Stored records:
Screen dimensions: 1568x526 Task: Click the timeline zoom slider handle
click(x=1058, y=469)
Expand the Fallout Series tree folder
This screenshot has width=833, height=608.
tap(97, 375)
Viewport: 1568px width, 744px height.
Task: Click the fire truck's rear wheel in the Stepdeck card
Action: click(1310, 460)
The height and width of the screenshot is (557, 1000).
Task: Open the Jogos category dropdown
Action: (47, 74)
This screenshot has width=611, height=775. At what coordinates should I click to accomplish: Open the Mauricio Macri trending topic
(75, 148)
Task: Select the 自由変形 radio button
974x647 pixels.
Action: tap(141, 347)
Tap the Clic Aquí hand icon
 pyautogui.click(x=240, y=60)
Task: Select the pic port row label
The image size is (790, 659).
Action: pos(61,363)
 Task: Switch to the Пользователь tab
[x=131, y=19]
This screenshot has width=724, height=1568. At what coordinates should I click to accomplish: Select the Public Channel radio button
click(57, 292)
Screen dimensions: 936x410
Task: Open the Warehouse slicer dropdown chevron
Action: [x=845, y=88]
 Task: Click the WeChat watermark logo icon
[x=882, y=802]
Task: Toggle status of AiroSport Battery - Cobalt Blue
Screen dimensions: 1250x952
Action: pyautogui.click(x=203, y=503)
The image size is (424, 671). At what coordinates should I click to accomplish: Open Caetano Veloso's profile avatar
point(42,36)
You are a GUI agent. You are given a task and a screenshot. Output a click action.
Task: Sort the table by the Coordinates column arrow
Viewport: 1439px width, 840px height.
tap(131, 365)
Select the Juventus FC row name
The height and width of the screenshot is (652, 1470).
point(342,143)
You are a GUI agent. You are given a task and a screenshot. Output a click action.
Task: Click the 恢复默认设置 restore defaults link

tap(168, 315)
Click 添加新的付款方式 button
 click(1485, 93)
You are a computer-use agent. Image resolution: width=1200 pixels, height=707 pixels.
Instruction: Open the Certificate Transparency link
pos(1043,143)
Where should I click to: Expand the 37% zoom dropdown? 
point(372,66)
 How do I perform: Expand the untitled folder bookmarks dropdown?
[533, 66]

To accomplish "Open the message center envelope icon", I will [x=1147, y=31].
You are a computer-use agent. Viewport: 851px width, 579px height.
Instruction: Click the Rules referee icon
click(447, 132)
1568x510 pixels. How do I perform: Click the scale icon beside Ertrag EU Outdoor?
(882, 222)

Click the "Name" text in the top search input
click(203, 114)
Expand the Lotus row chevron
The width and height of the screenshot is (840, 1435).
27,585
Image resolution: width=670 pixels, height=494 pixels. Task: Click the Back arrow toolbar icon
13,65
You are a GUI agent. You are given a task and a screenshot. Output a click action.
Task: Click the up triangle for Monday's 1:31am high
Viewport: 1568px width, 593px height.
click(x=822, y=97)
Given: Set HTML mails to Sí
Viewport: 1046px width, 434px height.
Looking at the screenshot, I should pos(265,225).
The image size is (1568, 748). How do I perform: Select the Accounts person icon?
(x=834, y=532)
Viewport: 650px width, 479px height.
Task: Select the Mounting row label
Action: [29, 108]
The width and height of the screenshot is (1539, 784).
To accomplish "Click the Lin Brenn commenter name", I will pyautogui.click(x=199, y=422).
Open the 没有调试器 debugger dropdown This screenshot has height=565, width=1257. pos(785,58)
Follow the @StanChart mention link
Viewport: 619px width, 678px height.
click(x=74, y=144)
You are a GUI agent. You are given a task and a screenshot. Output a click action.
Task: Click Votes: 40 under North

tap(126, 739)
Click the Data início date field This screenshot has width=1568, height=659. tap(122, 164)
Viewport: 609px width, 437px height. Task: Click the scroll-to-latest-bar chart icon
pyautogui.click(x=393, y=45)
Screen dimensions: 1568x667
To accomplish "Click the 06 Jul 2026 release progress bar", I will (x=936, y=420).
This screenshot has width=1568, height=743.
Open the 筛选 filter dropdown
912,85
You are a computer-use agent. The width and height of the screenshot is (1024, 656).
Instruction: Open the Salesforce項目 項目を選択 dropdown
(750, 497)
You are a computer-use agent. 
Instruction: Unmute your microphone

# Work to be completed:
Each record is to be transcribed exactly and in full.

# Exercise output:
Screen dimensions: 1568x526 Task: Click the timeline zoom slider handle
click(x=1058, y=469)
Expand the Fallout Series tree folder
This screenshot has width=833, height=608.
tap(97, 375)
Viewport: 1568px width, 744px height.
Task: Click the fire truck's rear wheel in the Stepdeck card
Action: click(1310, 460)
The height and width of the screenshot is (557, 1000).
Task: Open the Jogos category dropdown
Action: (47, 74)
This screenshot has width=611, height=775. At what coordinates should I click to accomplish: Open the Mauricio Macri trending topic
(75, 148)
Task: Select the 自由変形 radio button
974x647 pixels.
Action: tap(141, 347)
Tap the Clic Aquí hand icon
 pyautogui.click(x=240, y=60)
Task: Select the pic port row label
The image size is (790, 659).
Action: pos(61,363)
 Task: Switch to the Пользователь tab
[x=131, y=19]
This screenshot has width=724, height=1568. At what coordinates should I click to accomplish: Select the Public Channel radio button
click(57, 292)
Screen dimensions: 936x410
Task: Open the Warehouse slicer dropdown chevron
Action: [x=845, y=88]
 Task: Click the WeChat watermark logo icon
[x=882, y=802]
Task: Toggle status of AiroSport Battery - Cobalt Blue
Screen dimensions: 1250x952
Action: pyautogui.click(x=203, y=503)
The image size is (424, 671). At what coordinates should I click to accomplish: Open Caetano Veloso's profile avatar
point(42,36)
You are a GUI agent. You are given a task and a screenshot. Output a click action.
Task: Sort the table by the Coordinates column arrow
Viewport: 1439px width, 840px height.
tap(131, 365)
Select the Juventus FC row name
The height and width of the screenshot is (652, 1470).
point(342,143)
You are a GUI agent. You are given a task and a screenshot. Output a click action.
Task: Click the 恢复默认设置 restore defaults link

tap(168, 315)
Click 添加新的付款方式 button
 click(1485, 93)
You are a computer-use agent. Image resolution: width=1200 pixels, height=707 pixels.
Instruction: Open the Certificate Transparency link
pos(1043,143)
Where should I click to: Expand the 37% zoom dropdown? 
point(372,66)
 How do I perform: Expand the untitled folder bookmarks dropdown?
[533, 66]

To accomplish "Open the message center envelope icon", I will [x=1147, y=31].
You are a computer-use agent. Viewport: 851px width, 579px height.
Instruction: Click the Rules referee icon
click(447, 132)
1568x510 pixels. How do I perform: Click the scale icon beside Ertrag EU Outdoor?
(882, 222)

Click the "Name" text in the top search input
click(203, 114)
Expand the Lotus row chevron
The width and height of the screenshot is (840, 1435).
27,585
Image resolution: width=670 pixels, height=494 pixels. Task: Click the Back arrow toolbar icon
13,65
You are a GUI agent. You are given a task and a screenshot. Output a click action.
Task: Click the up triangle for Monday's 1:31am high
Viewport: 1568px width, 593px height.
click(x=822, y=97)
Given: Set HTML mails to Sí
Viewport: 1046px width, 434px height.
Looking at the screenshot, I should pos(265,225).
The image size is (1568, 748). How do I perform: Select the Accounts person icon?
(x=834, y=532)
Viewport: 650px width, 479px height.
Task: Select the Mounting row label
Action: [29, 108]
The width and height of the screenshot is (1539, 784).
To accomplish "Click the Lin Brenn commenter name", I will pyautogui.click(x=199, y=422).
Open the 没有调试器 debugger dropdown This screenshot has height=565, width=1257. pos(785,58)
Follow the @StanChart mention link
Viewport: 619px width, 678px height.
click(x=74, y=144)
You are a GUI agent. You are given a task and a screenshot. Output a click action.
Task: Click Votes: 40 under North

tap(126, 739)
Click the Data início date field This screenshot has width=1568, height=659. tap(122, 164)
Viewport: 609px width, 437px height. Task: Click the scroll-to-latest-bar chart icon
pyautogui.click(x=393, y=45)
Screen dimensions: 1568x667
To accomplish "Click the 06 Jul 2026 release progress bar", I will (x=936, y=420).
This screenshot has width=1568, height=743.
Open the 筛选 filter dropdown
912,85
You are a computer-use agent. The width and height of the screenshot is (1024, 656).
Instruction: Open the Salesforce項目 項目を選択 dropdown
(750, 497)
You are a computer-use agent. 
Instruction: Unmute your microphone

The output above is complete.